= Daniel Kramer =

American-born theatre, opera and dance director

Daniel Kramer (born January 15, 1977) is an American-born theatre, opera and dance director. He was appointed artistic director of the English National Opera in April 2016.

==Early life and education==
Kramer was born on a sheep farm in Wadsworth, Ohio, US. He graduated salutatorian from Wadsworth High School. At Northwestern University, he earned a BGS in Interdisciplinary Arts: Theatre, Performance Studies and Dance with a Music Theatre Certificate, graduating Summa cum laude. He then pursued three years of practical graduate studies at the Ecole de Mime Corporel Dramatique (the technique of Étienne Decroux) in London; commedia dell'arte with Maestro Antonia Fava in Italy; and finally at London's Circus Space, now the National Centre for Circus Arts.

==Career==
Kramer has had a prolific directing career with a variety of stage and opera companies. His work is known for its striking visuals and emotional intensity. He began his professional career with Franz Xaver Kroetz's Through the Leaves, starring Ann Mitchell and Simon Callow, at Southwark Playhouse: the production was transferred to the West End. He next reimagined Büchner's Woyzeck and the anti-war musical Hair for the Gate Theatre, Notting Hill. Both shows garnered his first award nominations.

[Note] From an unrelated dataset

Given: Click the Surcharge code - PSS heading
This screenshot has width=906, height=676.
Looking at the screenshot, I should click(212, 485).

Between 2004 and 2006 he was Associate Artistic Director of the Gate Theatre; between 2005 and 2006 he was Creative Associate at the Royal Shakespeare Company; between 2008 and 2012 he was an Associate at the Young Vic. During this time, he was noted as a "directing talent worth reckoning with". His commercial debut was Martin Sherman's Bent, starring Alan Cumming and newcomer Chris New, followed by the UK's first national revival of Tony Kushner's Angels in America for Headlong Theatre.

In 2008 Kramer directed his first opera, Harrison Birtwistle's Punch & Judy for the English National Opera at the Young Vic which subsequently played the Grand Théâtre de Genève. His popular but controversial Bluebeard's Castle for the English National Opera was conducted by Valery Gergiev for the Mariinsky Theatre and Bolshoi Theatre. Kramer and Gergiev subsequently collaborated on Pelleas and Melisande.

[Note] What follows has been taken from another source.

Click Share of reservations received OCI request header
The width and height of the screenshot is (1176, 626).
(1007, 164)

His first dance collaboration, Mussorgsky's Pictures from an Exhibition, played at the Young Vic and Sadlers Wells. His radical rethink of Carmen – set in Seville, Ohio – played at Opera North and Vlaamse Opera. Kramer created the award-winning production of King Kong in Melbourne, Australia starring Esther Hannaford. His Tristan and Isolde for the ENO, designed by Anish Kapoor, premiered during the 2015/2016 opera season. His Magic Flute at the Grand Théâtre de Genève was cancelled by the director of the Grand Théâtre owing to the artistic angle taken by Kramer, who wanted to focus on the violence present in the opera, whereas the director wanted a more festive and traditional approach.

He was appointed artistic director of the English National Opera in April 2016.

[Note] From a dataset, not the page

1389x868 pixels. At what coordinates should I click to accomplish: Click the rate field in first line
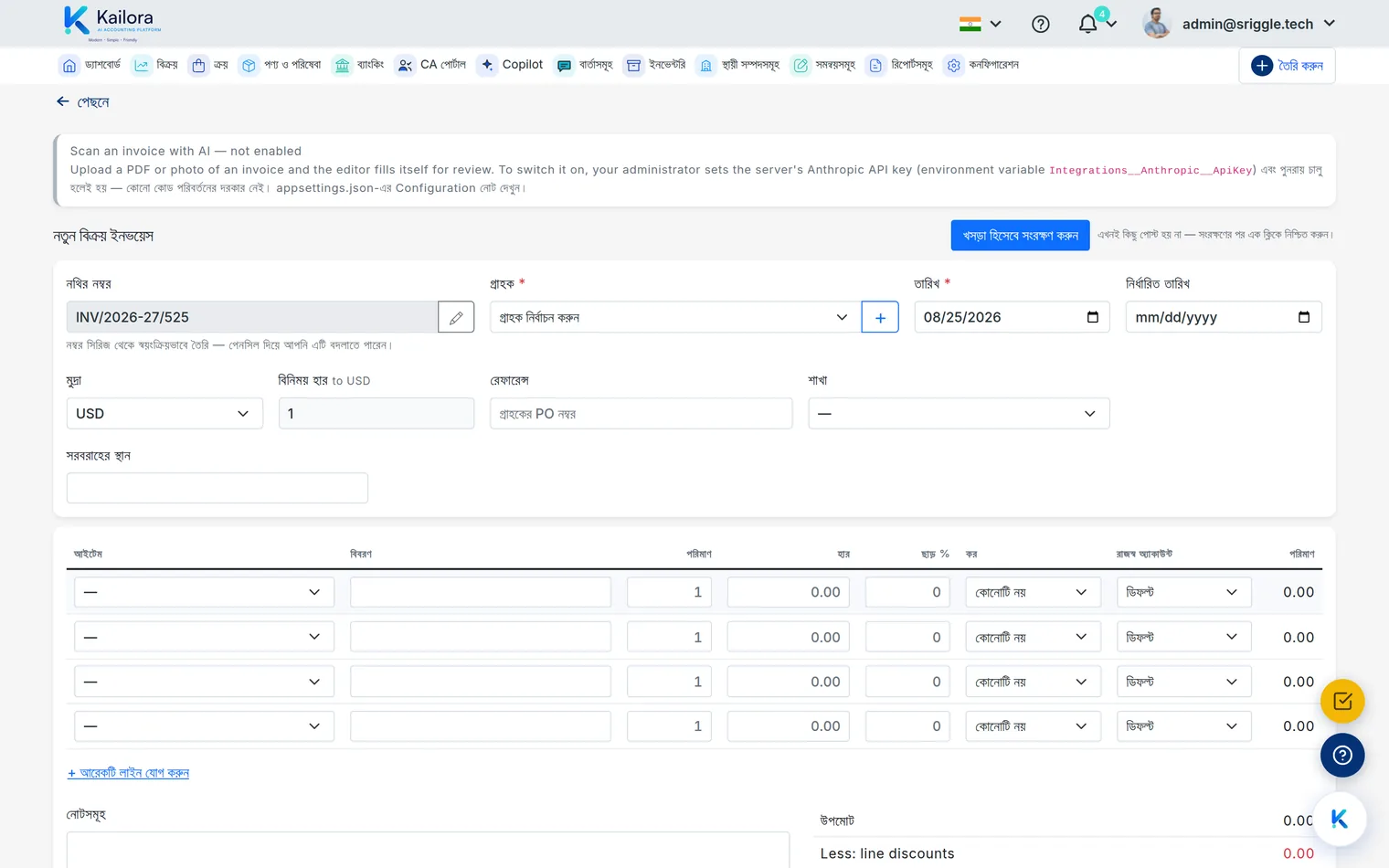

Kramer has also been a guest artist and professor at Harvard University, Brown University, New York University, Northwestern University in Illinois and the Guildhall School of Music and Drama in London.

==Awards and nominations==
Kramer was the winner of the South Bank Show Award for Outstanding Achievement in Opera for the ENO at the Young Vic season 2008, and was nominated for the Golden Mask award for Best Director for Bluebeard, at the Bolshoi Theatre, Moscow.

==Personal life==
Kramer has been in relationships with the actor Simon Callow and with fashion designer Jurgen Oeltjenbruns.